Premio Nacional de Cuentos Gabriel Miró 1964 con Tamouré, finalista del premio Guipúzcoa el mismo año por su novela corta Balada de gamberros. En 1965 su cuento Días sin escuela consigue el Premio Provincia de León. A fines de los sesenta es finalista al premio de cuentos Tartessos por Marilén otoño-invierno. En 1975 obtiene el Premio Carlos Arniches de la Sociedad General de Autores y ese mismo año el Premio Nadal de novela por Las Ninfas. Es finalista del Premio Elisenda de Moncada por ‘Si hubiéramos sabido que el amor era eso’ (1969). Premio González Ruano de Periodismo en 1980 por su artículo El trienio, publicado durante su etapa en El País; finalista del Premio Planeta en 1985 con Pío XII, la escolta mora y un general sin un ojo. En 1990 obtiene el Mariano de Cavia por su artículo periodístico Martín Descalzo, ya de su etapa en El Mundo y el Premio Antonio Machado con su narración corta Tatuaje. En 1992 su novela Leyenda del César visionario obtuvo el Premio de la Crítica 1991. En 1994 logra el Premio Juan Valera de literatura epistolar y el VII Premio Nacional de Periodismo de la Fundación Institucional Española. En 1995 recibe el Francisco Cerecedo de la Asociación de Periodistas Europeos. En 1996 es Premio Príncipe de Asturias de las Letras; en 1997 es premio Fernando Lara por La forja de un ladrón.

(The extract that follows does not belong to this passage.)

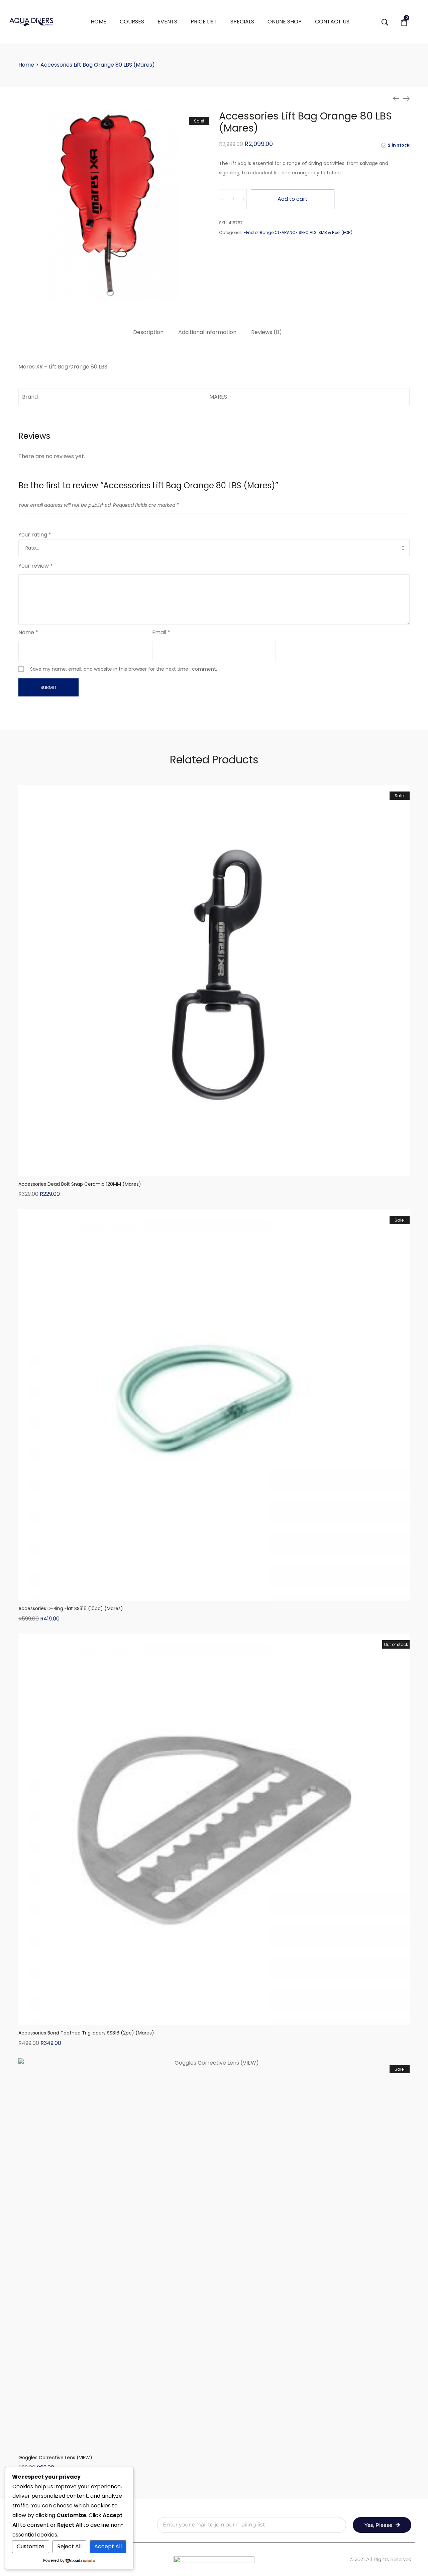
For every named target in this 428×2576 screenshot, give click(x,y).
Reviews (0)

En 1997 el Ministerio de Cultura le otorga el Premio Nacional de las Letras Españolas por el conjunto de su obra y se le conceden la Medalla de Oro del Círculo de Bellas Artes de Madrid y el premio León Felipe a la Libertad de Expresión. Fue nombrado Doctor Honoris Causa por la Facultad de Ciencias de la Información de la Universidad Complutense de Madrid (1999). En el año 2000 obtuvo el Premio Cervantes y en en 2003 el Premio de periodismo Mesonero Romanos.